Clicking “Like” on a Tweet, tagging yourself in a photo on Facebook; today, almost everyone has at least one form of social media account where information is shared openly within their immediate friend circle. But in reality, your information is shared far beyond your network and can easily be captured by social engineering criminals who are looking to exploit your privacy and security.
Twitter, LinkedIn, Facebook and Google are all popular platforms that people use to stay connected with one another in the world whether it be socially or professionally. But one reason why they became and continue to be popular is because they are free to users. And it is no secret that these platforms build revenue from advertisers looking to get users’ attention. But people often forget that when utilizing a free social media database such as these, that their personal information is sold to marketers, advertisers and the like. From the moment that an account is made, that company starts to build a profile on you. Not only do they often have your name, date of birth and demographic information, they are also slowly learning about you, your habits, and likes and dislikes based on your website activity. Each time you interact with your friends, like posts and make comments, that information is being stored and built upon so that they can then turn and sell your information.

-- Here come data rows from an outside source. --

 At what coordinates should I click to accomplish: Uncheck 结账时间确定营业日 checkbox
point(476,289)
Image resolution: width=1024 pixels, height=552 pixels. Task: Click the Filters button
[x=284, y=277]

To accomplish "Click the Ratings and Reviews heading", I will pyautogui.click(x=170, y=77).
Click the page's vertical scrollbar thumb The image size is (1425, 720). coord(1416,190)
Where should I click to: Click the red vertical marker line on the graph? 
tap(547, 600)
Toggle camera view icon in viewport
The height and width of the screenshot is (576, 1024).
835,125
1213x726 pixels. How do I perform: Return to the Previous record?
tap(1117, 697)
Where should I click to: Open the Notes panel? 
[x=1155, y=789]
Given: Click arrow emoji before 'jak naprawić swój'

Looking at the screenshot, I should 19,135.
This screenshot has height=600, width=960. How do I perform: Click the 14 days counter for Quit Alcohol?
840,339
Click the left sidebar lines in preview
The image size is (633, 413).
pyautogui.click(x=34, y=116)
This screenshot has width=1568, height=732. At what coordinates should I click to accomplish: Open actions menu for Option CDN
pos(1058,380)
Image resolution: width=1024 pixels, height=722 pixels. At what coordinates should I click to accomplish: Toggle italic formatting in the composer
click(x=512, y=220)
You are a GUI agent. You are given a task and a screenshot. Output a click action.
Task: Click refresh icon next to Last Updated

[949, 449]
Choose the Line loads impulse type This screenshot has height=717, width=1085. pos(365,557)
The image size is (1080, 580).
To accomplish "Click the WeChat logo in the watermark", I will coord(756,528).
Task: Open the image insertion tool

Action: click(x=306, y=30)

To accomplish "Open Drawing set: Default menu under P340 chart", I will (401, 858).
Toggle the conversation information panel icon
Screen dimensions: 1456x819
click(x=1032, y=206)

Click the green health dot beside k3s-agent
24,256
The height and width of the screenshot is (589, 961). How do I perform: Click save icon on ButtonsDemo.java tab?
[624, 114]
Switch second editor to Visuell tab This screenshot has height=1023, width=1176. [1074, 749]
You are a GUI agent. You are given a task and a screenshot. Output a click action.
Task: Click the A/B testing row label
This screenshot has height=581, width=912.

This may or may not bother some people after all these companies have been very open about what they do with your information, and in the end, it is the user’s choice to hold accounts. But the real worry is where else is my private information going? It isn’t just going to the marketing firms. Cyber criminals have mastered the art of social engineering using social media and the information it gathers to learn about you as well.
Examples of social engineering are happening all the time. Often the information gathered by cyber criminals through social engineering techniques is quickly turned into a common tactic we all know as a phishing scam. Phishing would be far less convincing to victims of cyberattacks if criminals didn’t first dig deep into personal information and learn about the victim first.
Imagine that you’re on Facebook where you are tagged in several photos with your best friend Joe who lives in California. You receive a Facebook message from Joe that there has been a terrible fire at his house and he and his family have lost everything; he was hoping to borrow some money until they get back on their feet. Of course, you say ‘yes!’ to your best friend and send him money hoping that everything is alright. However, the reality is, that wasn’t Joe writing the message, but someone phishing you based on all of the information you have online. They can see your account and all of the connections you have with Joe; your correspondence back and forth over the years, photos you’re in together that date back to college, where you live, work and your interests. They can also see the same information about Joe and use his account against you.
Other examples have happened using LinkedIn pages where phishing emails are crafted using the information of a company executive to gain trust and start conversations with other employees in the company. Once the conversation has been established, employees won’t think otherwise and will comply with requests from executives, managers and other company decision-makers.
Staying cautious while operating on your social media platforms is always a good rule of thumb. Remember that even though you might think your information, pictures and interests are private, they aren’t. It is always wise to carefully evaluate what you’re giving out online and if it isn’t necessary to put certain information about yourself, don’t.